The station in Jackson County produces enough electricity for an estimated 250 to 300 homes. But the plan for the next units, which will cost $1.2 million to build, is to generate one megawatt of power. That's enough for about 800 homes, Weddle said.
Wellhead installed the first station in Jackson County because Jackson Energy, a rural electric cooperative, has worked closely with the company, Weddle said.
The Jackson County station is connected to a gas pipeline, not a stranded well. The initial plan was to use some wells in the county with no pipeline access, but that fell through because the operator ran out of money to finish them, Weddle said.
So Weddle and his partner, Don Moss, who has been involved in the insurance and the oil and gas businesses, decided to use the pipeline supply in order to fulfill a responsibility to Jackson Energy and get a station to demonstrate the technology.
Wellhead plans to begin using some stranded wells to produce electricity in the next few months.
There are wells that won't work for the process because they don't supply enough gas or the gas has too many impurities, Weddle said.
Some locations might work with only one well, but others might need several to provide enough gas, he said.
The current project has been a success for Jackson Energy, which provides power to 51,000 homes and businesses in 15 counties, said Karen Combs, director of public relations. It normally buys electricity from East Kentucky Power, of which it is one of 16 member co-ops, but wanted to investigate the possibilities of Wellhead Energy's idea.
"I think we have a responsibility to try to explore new technology for our customers," Combs said.

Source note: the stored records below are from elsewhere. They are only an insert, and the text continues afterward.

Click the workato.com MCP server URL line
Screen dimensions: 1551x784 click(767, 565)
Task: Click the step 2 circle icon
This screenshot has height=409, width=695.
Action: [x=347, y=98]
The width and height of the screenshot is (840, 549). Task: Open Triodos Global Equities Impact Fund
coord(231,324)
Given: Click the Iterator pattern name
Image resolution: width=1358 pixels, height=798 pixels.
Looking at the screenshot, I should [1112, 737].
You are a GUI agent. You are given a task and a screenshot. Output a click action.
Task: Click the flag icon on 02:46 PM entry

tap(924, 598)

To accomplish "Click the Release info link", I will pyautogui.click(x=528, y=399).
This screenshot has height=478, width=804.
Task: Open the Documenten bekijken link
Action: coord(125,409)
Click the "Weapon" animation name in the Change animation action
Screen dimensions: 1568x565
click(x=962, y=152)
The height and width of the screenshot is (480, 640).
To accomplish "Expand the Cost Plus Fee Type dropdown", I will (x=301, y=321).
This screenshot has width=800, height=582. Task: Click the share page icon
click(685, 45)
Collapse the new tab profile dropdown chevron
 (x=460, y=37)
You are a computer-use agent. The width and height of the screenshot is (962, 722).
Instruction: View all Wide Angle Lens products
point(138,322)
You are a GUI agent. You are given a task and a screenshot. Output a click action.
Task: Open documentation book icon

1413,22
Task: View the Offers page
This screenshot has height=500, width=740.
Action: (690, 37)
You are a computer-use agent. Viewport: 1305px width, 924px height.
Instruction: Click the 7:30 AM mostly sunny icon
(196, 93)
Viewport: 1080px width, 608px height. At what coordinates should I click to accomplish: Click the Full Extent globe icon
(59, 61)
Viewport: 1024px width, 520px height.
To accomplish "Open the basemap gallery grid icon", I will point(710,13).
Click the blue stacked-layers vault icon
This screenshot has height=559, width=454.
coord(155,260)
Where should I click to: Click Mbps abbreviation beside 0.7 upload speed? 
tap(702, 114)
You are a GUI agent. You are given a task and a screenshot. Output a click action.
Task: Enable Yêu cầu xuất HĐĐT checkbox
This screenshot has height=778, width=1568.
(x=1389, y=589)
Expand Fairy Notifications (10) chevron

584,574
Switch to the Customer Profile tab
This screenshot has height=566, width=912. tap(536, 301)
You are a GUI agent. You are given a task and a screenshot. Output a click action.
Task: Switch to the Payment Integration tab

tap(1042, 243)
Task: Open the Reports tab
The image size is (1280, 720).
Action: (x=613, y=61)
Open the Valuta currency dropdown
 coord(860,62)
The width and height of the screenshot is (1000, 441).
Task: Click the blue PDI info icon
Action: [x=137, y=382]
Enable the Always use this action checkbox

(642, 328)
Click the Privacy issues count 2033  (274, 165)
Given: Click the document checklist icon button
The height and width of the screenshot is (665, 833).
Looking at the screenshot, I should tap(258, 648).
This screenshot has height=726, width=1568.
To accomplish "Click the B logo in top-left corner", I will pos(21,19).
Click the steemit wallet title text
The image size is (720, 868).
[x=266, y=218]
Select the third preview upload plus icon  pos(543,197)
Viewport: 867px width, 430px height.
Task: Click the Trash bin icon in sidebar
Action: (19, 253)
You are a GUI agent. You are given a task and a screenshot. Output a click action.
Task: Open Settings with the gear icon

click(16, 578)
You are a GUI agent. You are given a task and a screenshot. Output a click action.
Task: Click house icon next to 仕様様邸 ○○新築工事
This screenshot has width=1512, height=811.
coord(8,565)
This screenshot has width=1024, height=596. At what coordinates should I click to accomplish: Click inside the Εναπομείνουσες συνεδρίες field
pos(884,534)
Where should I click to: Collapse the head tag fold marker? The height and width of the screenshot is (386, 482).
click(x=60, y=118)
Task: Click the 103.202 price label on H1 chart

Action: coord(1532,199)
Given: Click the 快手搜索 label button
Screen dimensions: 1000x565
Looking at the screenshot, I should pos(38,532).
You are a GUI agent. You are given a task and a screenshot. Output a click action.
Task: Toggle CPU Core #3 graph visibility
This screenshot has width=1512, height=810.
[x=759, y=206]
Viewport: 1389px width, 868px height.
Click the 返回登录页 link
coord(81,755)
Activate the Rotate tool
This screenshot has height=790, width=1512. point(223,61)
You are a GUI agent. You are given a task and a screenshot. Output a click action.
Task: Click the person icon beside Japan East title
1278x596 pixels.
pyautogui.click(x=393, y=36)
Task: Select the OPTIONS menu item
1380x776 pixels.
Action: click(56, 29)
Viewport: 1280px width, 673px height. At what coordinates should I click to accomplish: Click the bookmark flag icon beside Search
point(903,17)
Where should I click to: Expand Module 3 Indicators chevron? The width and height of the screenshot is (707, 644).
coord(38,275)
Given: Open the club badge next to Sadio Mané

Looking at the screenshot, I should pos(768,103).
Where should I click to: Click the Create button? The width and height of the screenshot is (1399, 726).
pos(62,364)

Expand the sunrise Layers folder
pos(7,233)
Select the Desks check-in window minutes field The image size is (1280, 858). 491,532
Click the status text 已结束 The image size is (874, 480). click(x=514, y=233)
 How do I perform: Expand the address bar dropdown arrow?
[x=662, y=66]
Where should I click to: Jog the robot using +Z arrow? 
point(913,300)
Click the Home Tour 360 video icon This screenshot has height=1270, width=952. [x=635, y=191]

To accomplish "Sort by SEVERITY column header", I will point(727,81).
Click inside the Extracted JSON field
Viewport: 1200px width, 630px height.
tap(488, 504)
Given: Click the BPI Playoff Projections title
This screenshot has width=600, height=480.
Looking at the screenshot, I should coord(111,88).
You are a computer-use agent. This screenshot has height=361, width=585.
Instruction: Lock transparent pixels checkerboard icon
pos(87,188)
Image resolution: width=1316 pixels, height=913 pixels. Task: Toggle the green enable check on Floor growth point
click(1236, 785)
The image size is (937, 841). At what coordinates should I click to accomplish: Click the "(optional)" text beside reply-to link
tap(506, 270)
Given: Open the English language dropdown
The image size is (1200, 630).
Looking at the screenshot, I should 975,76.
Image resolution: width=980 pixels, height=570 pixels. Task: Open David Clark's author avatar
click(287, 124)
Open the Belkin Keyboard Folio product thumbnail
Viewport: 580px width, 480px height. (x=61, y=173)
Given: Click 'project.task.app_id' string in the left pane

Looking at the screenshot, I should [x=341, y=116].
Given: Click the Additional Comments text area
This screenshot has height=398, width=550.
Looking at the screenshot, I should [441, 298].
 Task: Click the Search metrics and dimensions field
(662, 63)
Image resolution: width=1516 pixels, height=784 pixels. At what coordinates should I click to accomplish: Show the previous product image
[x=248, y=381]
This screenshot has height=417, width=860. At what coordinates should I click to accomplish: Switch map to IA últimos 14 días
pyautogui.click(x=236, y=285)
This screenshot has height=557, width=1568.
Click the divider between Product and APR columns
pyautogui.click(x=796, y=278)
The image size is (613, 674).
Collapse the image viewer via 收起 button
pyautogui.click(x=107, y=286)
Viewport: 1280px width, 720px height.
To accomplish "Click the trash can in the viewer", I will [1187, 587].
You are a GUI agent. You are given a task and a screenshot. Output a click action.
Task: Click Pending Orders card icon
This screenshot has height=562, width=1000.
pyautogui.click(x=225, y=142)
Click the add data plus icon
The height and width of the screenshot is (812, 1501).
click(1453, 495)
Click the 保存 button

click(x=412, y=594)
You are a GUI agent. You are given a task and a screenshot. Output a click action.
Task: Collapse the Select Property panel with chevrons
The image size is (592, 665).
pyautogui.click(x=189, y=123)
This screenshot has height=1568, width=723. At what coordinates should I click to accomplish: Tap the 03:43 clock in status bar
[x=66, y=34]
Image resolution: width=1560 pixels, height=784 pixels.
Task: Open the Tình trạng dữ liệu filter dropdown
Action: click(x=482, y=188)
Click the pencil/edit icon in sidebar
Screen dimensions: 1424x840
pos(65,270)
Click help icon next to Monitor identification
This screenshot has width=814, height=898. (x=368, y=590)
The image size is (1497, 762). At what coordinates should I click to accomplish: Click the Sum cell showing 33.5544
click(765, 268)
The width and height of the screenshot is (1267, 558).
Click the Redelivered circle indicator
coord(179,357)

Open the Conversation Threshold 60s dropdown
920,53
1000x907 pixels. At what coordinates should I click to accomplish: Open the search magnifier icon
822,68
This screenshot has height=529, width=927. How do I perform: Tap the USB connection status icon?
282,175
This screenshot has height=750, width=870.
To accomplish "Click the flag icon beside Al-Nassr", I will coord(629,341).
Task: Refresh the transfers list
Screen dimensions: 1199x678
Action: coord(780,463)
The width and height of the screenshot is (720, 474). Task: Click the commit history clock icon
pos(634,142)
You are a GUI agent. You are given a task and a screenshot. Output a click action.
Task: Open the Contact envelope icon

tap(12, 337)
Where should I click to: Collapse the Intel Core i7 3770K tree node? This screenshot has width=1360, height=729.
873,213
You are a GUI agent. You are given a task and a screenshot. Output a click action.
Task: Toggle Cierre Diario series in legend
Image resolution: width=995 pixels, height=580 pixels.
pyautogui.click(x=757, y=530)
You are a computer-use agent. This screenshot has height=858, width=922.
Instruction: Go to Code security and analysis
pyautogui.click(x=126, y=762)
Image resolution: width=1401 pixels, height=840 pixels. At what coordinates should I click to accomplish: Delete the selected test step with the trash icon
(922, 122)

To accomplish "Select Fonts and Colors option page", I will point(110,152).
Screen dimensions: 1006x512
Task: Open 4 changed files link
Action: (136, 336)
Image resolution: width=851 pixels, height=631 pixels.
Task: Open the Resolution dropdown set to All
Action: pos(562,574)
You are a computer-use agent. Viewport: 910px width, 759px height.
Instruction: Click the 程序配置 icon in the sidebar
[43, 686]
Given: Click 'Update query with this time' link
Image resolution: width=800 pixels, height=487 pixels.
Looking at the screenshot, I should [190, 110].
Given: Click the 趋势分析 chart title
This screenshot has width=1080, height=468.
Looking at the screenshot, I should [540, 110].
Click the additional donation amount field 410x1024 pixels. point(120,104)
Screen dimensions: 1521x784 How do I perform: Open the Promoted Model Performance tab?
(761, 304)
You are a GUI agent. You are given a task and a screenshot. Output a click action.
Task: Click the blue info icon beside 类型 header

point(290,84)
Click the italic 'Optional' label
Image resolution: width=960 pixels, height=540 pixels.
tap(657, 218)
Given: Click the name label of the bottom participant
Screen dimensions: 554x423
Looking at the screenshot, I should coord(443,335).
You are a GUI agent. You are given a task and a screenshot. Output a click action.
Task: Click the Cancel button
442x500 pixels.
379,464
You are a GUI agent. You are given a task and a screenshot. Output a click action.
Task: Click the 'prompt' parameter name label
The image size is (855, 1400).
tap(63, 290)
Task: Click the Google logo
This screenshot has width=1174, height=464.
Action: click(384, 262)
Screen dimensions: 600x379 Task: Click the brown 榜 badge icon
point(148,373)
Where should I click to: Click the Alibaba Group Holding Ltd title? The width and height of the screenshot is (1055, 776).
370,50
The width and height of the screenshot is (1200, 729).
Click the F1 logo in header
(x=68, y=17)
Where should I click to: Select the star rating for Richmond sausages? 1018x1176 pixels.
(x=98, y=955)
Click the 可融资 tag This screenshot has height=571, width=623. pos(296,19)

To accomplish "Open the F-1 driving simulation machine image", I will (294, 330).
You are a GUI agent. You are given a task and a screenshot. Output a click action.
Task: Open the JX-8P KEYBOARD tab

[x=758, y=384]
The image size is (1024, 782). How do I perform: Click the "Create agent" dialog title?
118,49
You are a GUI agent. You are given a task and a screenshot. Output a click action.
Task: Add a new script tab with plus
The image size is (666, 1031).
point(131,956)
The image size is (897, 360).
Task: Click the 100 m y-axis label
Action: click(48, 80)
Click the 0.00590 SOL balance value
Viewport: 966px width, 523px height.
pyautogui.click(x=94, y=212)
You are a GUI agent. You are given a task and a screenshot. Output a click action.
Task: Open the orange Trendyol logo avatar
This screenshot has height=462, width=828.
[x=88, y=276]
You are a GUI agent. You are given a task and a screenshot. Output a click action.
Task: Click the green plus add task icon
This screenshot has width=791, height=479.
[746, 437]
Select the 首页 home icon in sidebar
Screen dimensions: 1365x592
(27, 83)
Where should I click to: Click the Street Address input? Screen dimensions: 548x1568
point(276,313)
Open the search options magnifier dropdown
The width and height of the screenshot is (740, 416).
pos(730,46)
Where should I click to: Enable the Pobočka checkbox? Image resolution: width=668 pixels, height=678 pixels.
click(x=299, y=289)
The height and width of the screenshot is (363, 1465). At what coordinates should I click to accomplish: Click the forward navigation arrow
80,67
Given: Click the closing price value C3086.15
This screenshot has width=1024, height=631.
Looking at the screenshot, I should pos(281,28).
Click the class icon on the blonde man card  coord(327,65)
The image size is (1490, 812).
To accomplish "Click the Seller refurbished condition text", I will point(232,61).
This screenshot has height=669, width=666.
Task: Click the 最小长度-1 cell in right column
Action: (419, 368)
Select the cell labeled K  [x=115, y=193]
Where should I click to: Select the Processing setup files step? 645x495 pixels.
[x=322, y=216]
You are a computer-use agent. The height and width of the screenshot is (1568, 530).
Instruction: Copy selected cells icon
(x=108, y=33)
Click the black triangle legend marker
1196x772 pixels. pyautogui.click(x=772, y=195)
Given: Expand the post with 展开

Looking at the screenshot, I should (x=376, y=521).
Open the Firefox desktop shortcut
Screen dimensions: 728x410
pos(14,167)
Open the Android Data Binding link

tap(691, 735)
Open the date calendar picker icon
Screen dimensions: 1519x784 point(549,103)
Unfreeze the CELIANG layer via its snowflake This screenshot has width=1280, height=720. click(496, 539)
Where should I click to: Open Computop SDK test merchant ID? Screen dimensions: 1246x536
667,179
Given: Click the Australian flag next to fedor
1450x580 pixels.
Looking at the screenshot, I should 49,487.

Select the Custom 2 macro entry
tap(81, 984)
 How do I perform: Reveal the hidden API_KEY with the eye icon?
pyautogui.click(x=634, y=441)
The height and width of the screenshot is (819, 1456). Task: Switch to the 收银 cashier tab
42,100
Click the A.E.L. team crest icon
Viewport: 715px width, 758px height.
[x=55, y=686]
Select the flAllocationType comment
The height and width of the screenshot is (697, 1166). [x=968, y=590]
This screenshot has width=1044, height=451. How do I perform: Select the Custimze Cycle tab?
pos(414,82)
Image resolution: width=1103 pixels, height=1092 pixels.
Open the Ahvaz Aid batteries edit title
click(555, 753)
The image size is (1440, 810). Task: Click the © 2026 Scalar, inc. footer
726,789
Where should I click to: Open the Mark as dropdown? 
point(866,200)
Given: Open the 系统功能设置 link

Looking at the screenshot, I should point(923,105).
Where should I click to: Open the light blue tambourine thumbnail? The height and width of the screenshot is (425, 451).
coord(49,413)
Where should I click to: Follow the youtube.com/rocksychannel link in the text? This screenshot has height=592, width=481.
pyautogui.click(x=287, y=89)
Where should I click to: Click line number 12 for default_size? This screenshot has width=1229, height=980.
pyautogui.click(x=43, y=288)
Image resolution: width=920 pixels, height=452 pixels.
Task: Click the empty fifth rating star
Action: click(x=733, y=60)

The project has created a viable source to supplement what Jackson Energy buys from East Kentucky Power and has proven that the technology can work, Combs said. The co-op pays a little less to buy electricity from Wellhead than from East Kentucky. Combs said she could not disclose the difference because of contract limitations.
The power that the co-op gets from Wellhead is now a fraction of what it needs, but there is an opportunity to put more of the generating stations in place, Combs said.
Wellhead had an open house at its Jackson County station recently to kick off its campaign to sell more of the units. Weddle anticipates that most of his customers would be utilities, but he also is targeting businesses that use large amounts of electricity.
Weddle said he has heard interest in the stations from a number of potential customers, including other Kentucky co-ops, and he has met with representatives of the Tennessee Valley Authority and an Indiana utility.
A houseboat company in Somerset, Sharpe Houseboats, built Wellhead's first conversion station, and Weddle said he hopes to have stations to fill future orders built at home as well.
"What we're trying to do is create Kentucky jobs if we can," he said.